El ejército invisible

Traigo de nuevo “El arte de la guerra” de Sun Tzu con un concepto que sí aparece en el libro, el del ejército invisible, y mi particular interpretación.

La China de hace 2000 años estaba dividida en múltiples provincias, todas ellas potenciales enemigas de sus vecinas. Imagina el coste de mantener un ejército regular de forma continua para protegerse de esas posibles amenazas.

Sun Tzu propone por el contrario disponer de un ejército invisible, capaz de responder a amenazas externas en caso de agresión, o de montar una campaña militar en época de conquista, pero de coste reducido en los (breves) periodos de paz.

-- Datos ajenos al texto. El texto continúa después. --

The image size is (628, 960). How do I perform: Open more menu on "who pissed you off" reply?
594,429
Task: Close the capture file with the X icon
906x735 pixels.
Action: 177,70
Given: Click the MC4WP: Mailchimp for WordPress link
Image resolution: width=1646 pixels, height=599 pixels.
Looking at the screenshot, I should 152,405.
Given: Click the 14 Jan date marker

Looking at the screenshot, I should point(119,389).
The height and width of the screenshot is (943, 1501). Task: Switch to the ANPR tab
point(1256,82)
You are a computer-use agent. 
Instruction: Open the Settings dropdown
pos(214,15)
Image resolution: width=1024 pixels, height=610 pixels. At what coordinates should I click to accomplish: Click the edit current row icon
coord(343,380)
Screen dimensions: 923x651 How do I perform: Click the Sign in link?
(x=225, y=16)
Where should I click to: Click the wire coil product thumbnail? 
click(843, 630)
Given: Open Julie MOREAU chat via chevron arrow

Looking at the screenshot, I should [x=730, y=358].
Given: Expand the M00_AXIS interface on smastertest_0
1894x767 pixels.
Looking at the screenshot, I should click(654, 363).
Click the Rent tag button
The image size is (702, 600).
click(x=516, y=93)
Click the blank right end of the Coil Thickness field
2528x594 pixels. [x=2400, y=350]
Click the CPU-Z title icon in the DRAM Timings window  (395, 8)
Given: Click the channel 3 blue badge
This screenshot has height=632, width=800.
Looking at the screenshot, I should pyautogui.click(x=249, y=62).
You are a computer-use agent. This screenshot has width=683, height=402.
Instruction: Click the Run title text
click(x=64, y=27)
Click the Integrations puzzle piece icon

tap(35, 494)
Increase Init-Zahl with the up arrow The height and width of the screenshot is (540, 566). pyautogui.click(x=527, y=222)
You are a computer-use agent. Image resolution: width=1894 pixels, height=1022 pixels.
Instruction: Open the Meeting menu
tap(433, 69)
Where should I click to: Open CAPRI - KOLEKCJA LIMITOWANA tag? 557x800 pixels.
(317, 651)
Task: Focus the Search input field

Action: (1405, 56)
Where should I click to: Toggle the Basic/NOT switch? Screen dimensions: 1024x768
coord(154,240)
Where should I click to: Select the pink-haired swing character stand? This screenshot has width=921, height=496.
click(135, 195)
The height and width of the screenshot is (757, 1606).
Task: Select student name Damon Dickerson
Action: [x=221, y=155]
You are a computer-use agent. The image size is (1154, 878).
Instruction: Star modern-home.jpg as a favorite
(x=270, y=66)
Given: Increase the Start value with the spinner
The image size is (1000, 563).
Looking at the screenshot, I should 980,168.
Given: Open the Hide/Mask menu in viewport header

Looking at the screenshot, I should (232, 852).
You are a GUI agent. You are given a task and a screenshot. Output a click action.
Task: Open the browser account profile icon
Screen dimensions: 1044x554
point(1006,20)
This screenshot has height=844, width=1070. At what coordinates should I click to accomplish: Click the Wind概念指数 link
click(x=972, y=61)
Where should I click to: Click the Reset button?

Habla de entrenar y armar a los campesinos para que en época de paz sigan siendo campesinos y produzcan recursos en  vez de consumirlos, pero puedan ser llamados a filas y combatir rápidamente. Habla de disponer de espías para anticipar amenazas, o descabezar al enemigo antes incluso de que se produzca la amenaza. Y habla de cómo una vez en campaña el ejército debe de abastecerse en el propio territorio enemigo, sin que cueste recursos a la capital.

El maestro Sun era, en fin, previsor y buen gestor.

 

Y me he acordado de él comparando vestuarios.

Imagina un vestuario sin taquillas. Te habrá pasado: los bancos están llenos de bolsas y ropa de gente que no lo está usando en ese momento. Y cuando te vas a cambiar apenas tienes una percha libre y tienes que empujar bultos para conseguir un espacio del tamaño de tu trasero para sentarte.

Y ahora imagina uno con taquillas (y gente cívica), con la ropa y bolsas guardadas, de manera que cuando llegas parece que el vestuario está vacío y es sólo para ti. El resto del ejército es invisible y puedes desplegarte en ese recurso escaso que es el espacio mientras dura tu campaña.

 

Y me he acordado también de nuestras empresas.

Muchas veces son un enorme ejército de departamentos, que se dimensionaron para una campaña militar concreta, pero mantienen su costosa estructura en época de paz o en otro tipo de campañas.

Sun Tzu lo habría enfocado de otra manera.

Los espacios no dependerían de los departamentos, sino de los proyectos, bulliciosos en época de campaña, y limpios y preparados en época de espera.

Conocería lo que realmente es necesario para mantener el imperio y mantendría una plantilla fija, formada, eficaz y dimensionada para las labores habituales del negocio, el “core”.

Los directivos y mandos serían generales capaces de configurar su ejército en función de los objetivos y liderarlo durante la campaña.

Contaría con buenos aliados y colaboradores, que le complementen y le doten de recursos en caso de necesidad.

Sun Tzu tendría la taquilla llena de buenos contactos.